Cholera is an infectious disease caused by the bacterial pathogen Vibrio cholerae. It is often spread in areas with poor sanitation and insufficient separation between sewage and drinking water. Inside the body, it can release cholera toxin, which causes massive watery diarrhea that can lead to severe harm and even death due to dehydration. This also helps to spread it to other hosts via sewage.
It is treated primarily by providing plenty of fluids and salts and, in severe cases, antibiotic treatment. There are preventative measures that can be taken against cholera, including improved sanitation and getting vaccinated.

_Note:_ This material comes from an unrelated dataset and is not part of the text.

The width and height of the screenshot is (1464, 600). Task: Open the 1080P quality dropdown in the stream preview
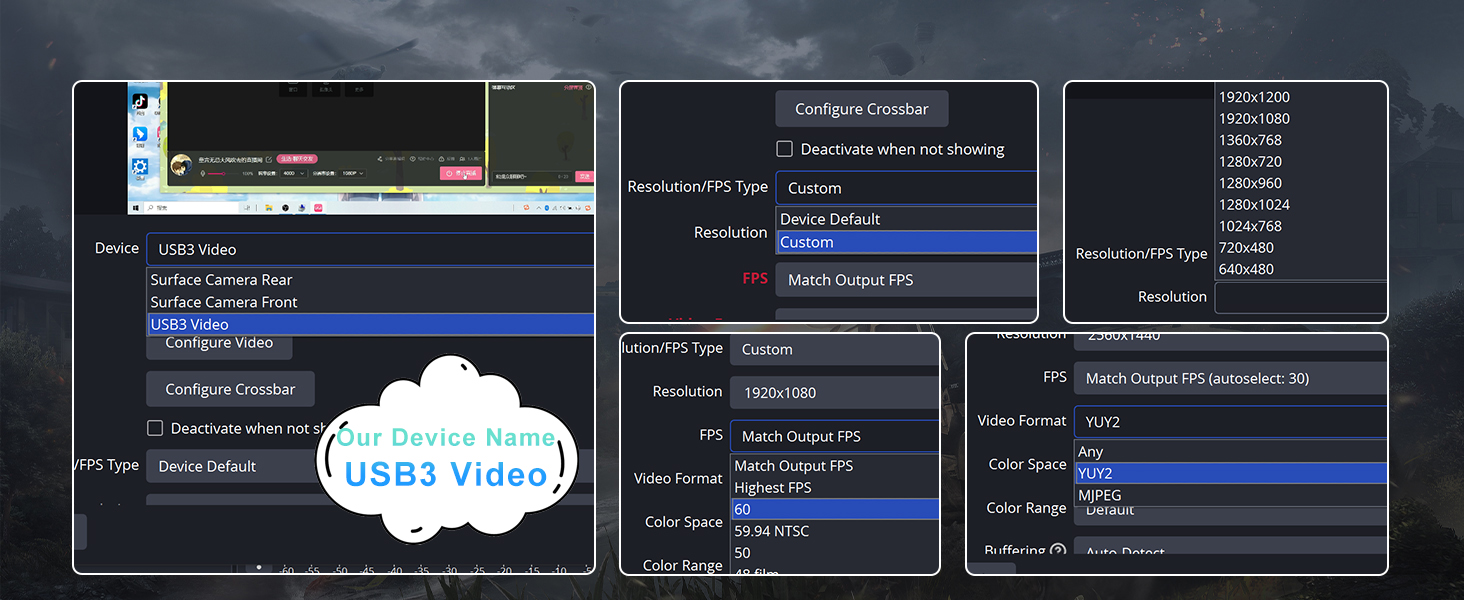tap(352, 173)
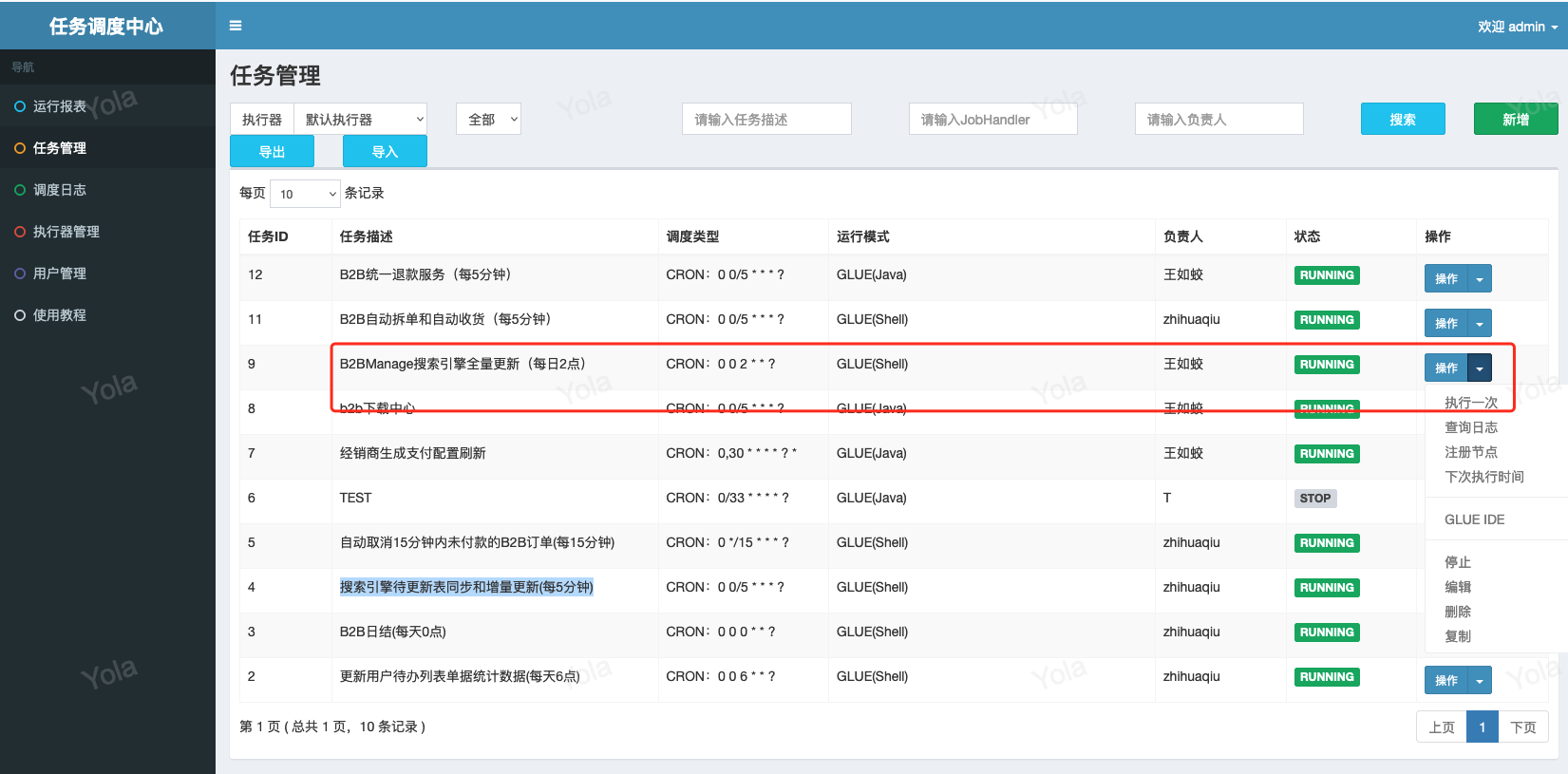Click the 使用教程 sidebar circle icon
The width and height of the screenshot is (1568, 774).
pos(20,315)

In early 2010, Haiti was struck by a major earthquake that damaged public sanitation and provided the fertile environment for the explosion of infectious diseases like cholera, that infected about 750 000 people killed around to 10 000 people. This was the most deadly cholera outbreak in recent history. It was also the largest until it was superseded by the 2016-2018 Yemen cholera outbreak that has over 2200 deaths and over 1 million suspected cases as of mid-2018.
But what was the cause of this epidemic? Did the cholera pathogen come from outside the country, or did the rapid environmental change make domestic cholera pathogens more virulent and capable of spreading?

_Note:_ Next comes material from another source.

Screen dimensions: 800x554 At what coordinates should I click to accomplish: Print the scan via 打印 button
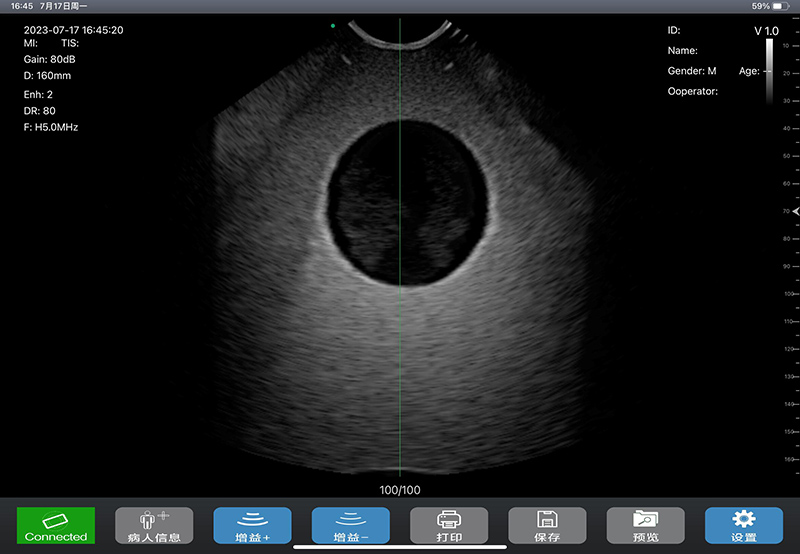pos(449,525)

The scientific research that went into is discovering the origin, the cause and the spread of the 2010 cholera outbreak in Haiti was reviewed in a paper entitled The 2010 Cholera Outbreak in Haiti: How Science Solved a Controversy written by Orata, Keim and Boucher and published in the journal PLoS Pathogens in 2014.
The paper is split up into five sections. The first section provides the historical and epidemiological context to the situation in Haiti with the devastating earthquake, the large-scale effects of the epidemic and initial hypotheses developed by researchers. The second section delves into the pathogenesis and genetics of Vibrio cholerae as well as symptoms of the disease and past pandemics.
The third section covers initial research into the issue that suggested a single origin of the outbreak and with the help of traditional epidemiological methods, the human transmission hypothesis was strengthened.
Researchers suggested that the United Nations Stabilization Mission in Haiti (MINUSTAH) troops that had recently been stationed in Nepal had gotten infected there, moved to Haiti, set up a camp near a river that flowed into the largest river in the country but had poor sanitation management.
None of the troops exhibited symptoms of cholera at their medical examination, but they can have gotten infected later or they could have been asymptomatic carriers.
The fourth section deals with even more detailed high-throughput genomic analysis that provided further evidence for the human transmission model. The fifth and final section deals with the promise and perils of sequencing in molecular epidemiology and provides a small update to the legal case filed against the UN for damages.
In 2016, the UN finally accepted responsibility for the Haiti cholera outbreak. They still insist that they are legally immune and do not have to pay reparations and their stumbling efforts to help has been largely weak.